--- Provided data ---
****************************************

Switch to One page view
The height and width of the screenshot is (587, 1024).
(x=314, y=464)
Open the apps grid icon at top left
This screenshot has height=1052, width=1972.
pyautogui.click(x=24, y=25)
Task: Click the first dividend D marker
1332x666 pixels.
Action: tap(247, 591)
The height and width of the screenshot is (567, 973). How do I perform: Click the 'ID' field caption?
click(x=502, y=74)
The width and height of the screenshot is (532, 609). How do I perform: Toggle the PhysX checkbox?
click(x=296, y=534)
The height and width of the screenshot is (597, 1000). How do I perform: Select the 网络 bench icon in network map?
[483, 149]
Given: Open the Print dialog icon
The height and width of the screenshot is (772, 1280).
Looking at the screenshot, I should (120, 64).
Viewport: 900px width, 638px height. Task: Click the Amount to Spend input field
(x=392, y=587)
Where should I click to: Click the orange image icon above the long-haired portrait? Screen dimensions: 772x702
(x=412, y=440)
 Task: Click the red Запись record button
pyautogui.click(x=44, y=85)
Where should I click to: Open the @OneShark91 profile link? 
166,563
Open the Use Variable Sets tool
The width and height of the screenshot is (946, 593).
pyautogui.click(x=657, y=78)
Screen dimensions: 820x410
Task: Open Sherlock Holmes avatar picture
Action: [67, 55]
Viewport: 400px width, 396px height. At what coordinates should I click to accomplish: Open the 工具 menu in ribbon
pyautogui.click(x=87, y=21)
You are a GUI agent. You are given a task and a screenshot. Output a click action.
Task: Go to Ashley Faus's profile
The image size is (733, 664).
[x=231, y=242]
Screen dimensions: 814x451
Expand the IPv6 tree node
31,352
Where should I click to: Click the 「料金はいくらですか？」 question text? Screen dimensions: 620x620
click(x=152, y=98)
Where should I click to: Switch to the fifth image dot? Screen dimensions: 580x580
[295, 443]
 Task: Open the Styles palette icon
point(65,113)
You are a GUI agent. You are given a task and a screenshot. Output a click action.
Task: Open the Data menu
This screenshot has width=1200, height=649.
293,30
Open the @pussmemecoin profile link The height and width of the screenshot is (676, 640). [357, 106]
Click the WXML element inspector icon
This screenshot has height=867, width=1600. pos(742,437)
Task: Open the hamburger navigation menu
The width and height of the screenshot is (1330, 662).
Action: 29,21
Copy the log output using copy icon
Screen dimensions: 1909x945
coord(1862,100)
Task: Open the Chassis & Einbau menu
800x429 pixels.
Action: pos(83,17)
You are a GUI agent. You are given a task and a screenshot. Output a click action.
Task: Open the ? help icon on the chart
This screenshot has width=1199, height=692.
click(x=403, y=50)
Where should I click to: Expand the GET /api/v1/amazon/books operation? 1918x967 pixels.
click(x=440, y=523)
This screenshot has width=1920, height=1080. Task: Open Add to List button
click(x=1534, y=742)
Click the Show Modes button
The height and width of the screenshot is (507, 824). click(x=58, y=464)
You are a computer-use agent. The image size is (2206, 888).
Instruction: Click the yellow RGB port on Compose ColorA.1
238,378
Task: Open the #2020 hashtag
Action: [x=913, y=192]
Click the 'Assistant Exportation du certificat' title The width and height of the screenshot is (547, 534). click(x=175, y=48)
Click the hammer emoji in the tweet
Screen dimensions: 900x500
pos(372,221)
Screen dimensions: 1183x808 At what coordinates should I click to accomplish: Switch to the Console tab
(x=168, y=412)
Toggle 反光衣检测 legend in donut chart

****************************************

--- Exercise brief ---
Return, line for line and unchanged, the data from its first line through the line containing "Given: Open the Print dialog icon".

--- Response for this exercise ---
Switch to One page view
The height and width of the screenshot is (587, 1024).
(x=314, y=464)
Open the apps grid icon at top left
This screenshot has height=1052, width=1972.
pyautogui.click(x=24, y=25)
Task: Click the first dividend D marker
1332x666 pixels.
Action: tap(247, 591)
The height and width of the screenshot is (567, 973). How do I perform: Click the 'ID' field caption?
click(x=502, y=74)
The width and height of the screenshot is (532, 609). How do I perform: Toggle the PhysX checkbox?
click(x=296, y=534)
The height and width of the screenshot is (597, 1000). How do I perform: Select the 网络 bench icon in network map?
[483, 149]
Given: Open the Print dialog icon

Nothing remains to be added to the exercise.